Another embodiment of the invention is a method for selecting a suitable blood product to be transfused or otherwise administered to a subject comprising detecting the activation level of at least one caspase in a blood product and selecting a blood product for transfusion or administration to a subject that has no more caspase activity than freshly drawn blood from a healthy donor. Blood products include cellular, non-cellular components of blood, such as red or white blood cells, platelets, platelet rich plasma, plasma including fresh frozen plasma, blood fractions and isolated components of blood, such as antibodies or blood factors such as coagulation factors. Whole blood, diluted whole blood, or whole blood or other blood products treated with agents to preserve it, prevent its coagulation or lysis, or otherwise facilitate its transfer and storage are also included.

This method of selecting a blood product determines the level of caspase or caspase 3 activity in a blood product based on the level of active caspase in that product.

Advantageously, the seiected blood product will contain a level of caspase, such as caspase 3, activity that is no greater than that found in a blood of a normal healthy donor, for example, 0 pmols Amc/min/g Hb of caspase activity. However, selections may also be made using other caspase activity values within the range of 0, 0.5, 1 , 1 .5, 2, 2.5, 3, 3,5, 4, 4.5, 5, 5.5 to 6 pmols Amc/min/gHb, preferably within the range of 0, 1 , 2 or 3 pmols Amc/min/gHb, or any intermediate value or subrange within these ranges. When a non-zero value for caspase activity is employed, blood product samples may be compared and the sample with the lower caspase activity selected for the transfusion or other administration of the blood product to a subject. Such a selection may be based on the level of caspase 3 activation in a blood product sample which may also range from 0, 0.1 , 0.2, 0.3, 0.4, 0.5, 1 , 1.5, 2, 2.5, 3, 3.5, 4, 4.5, 5, 5.5 to 6 pmols Amc/min/gHb or any intermediate value within this range.

In a related embodiment, the invention is directed to a method for storing a blood product or for maintaining red blood cell integrity comprising admixing a blood product with at least one caspase inhibitor or contacting it with an agent that adsorbs or otherwise removes or neutralizes active caspase. The caspase may be caspase 3 and the blood product may comprise whole blood or diluted or treated whole blood. Caspase activity, such as caspase 3 activity, in this embodiment may also range from 0 to 6 pmols Amc/min gHb or any intermediate value or subrange within this range; preferably, caspase activity will range from 0 to 3 pmols AMC/min/gHb.

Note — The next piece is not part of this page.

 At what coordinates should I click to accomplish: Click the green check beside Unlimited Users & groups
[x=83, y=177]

Another embodiment involves a method for reducing the severity of at least one complication of a blood product transfusion or other administration of a blood product to a subject comprising administering at least one caspase inhibitor to said subject prior to, concurrently with, or after transfusion or administration of a blood product. Such

complications include, but are not limited to, those selected from the group consisting of febrile transfusion reaction, transfusion related acute lung injury, thrombotic complications, and immunological activation or suppression due to accumulation of bioactive substances in the transfusion product. In this embodiment, the caspase inhibitor may inhibit caspase 3 or some other caspase. The term caspase 3 as used herein also includes subunits or fragments of caspase 3 that exhibit caspase activity. The blood product may be whole blood, diluted or treated whole blood or other blood products disclosed herein. Caspase activity, such as caspase 3 activity, in this embodiment may also range from 0 to 6 pmols Amc/min/gHb or any intermediate value or subrange within this range; preferably, caspase activity will range from 0 to 3 pmols Amc/min/gHb.

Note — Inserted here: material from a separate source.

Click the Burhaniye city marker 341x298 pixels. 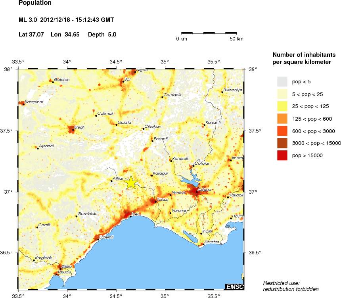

Another embodiment of the invention is a method for extending or prolonging the shelf-life of whole blood, red blood cells, white blood cel ls, platelets, platelet-rich plasma, or other blood products, such as those disclosed herein, by admixing the blood product with at least one caspase inhibitor or contacting it with an agent that adsorbs or otherwise removes or neutralizes caspase thus extending, prolonging the storage time of shelf-l ife of said blood product. In one embodiment the caspase inhibitor will inhibit caspase 3. The blood product may be whole blood, diluted or treated whole blood.

This method may be used to extend the shelf life of blood by 1 , 2, 3, 4, 5, 6, 7, 8, 9, 10, 1 , 12, 13, 14 days or more compared to otherwise identical blood stored without a caspase or caspase 3 inhibitor. For example, the shelf life of whole blood may be stored for 40 or more days by incorporating a caspase inhibitor, such as one that inhibits caspase 3 into it. Caspase activity, such as caspase 3 activity, in such blood or blood products will be less than otherwise identical blood or blood products stored without the caspase inhibitor and preferably have no caspase activity, but may have a reduced caspase activating ranging from 0 to 3 pmols Amc/min/gHb.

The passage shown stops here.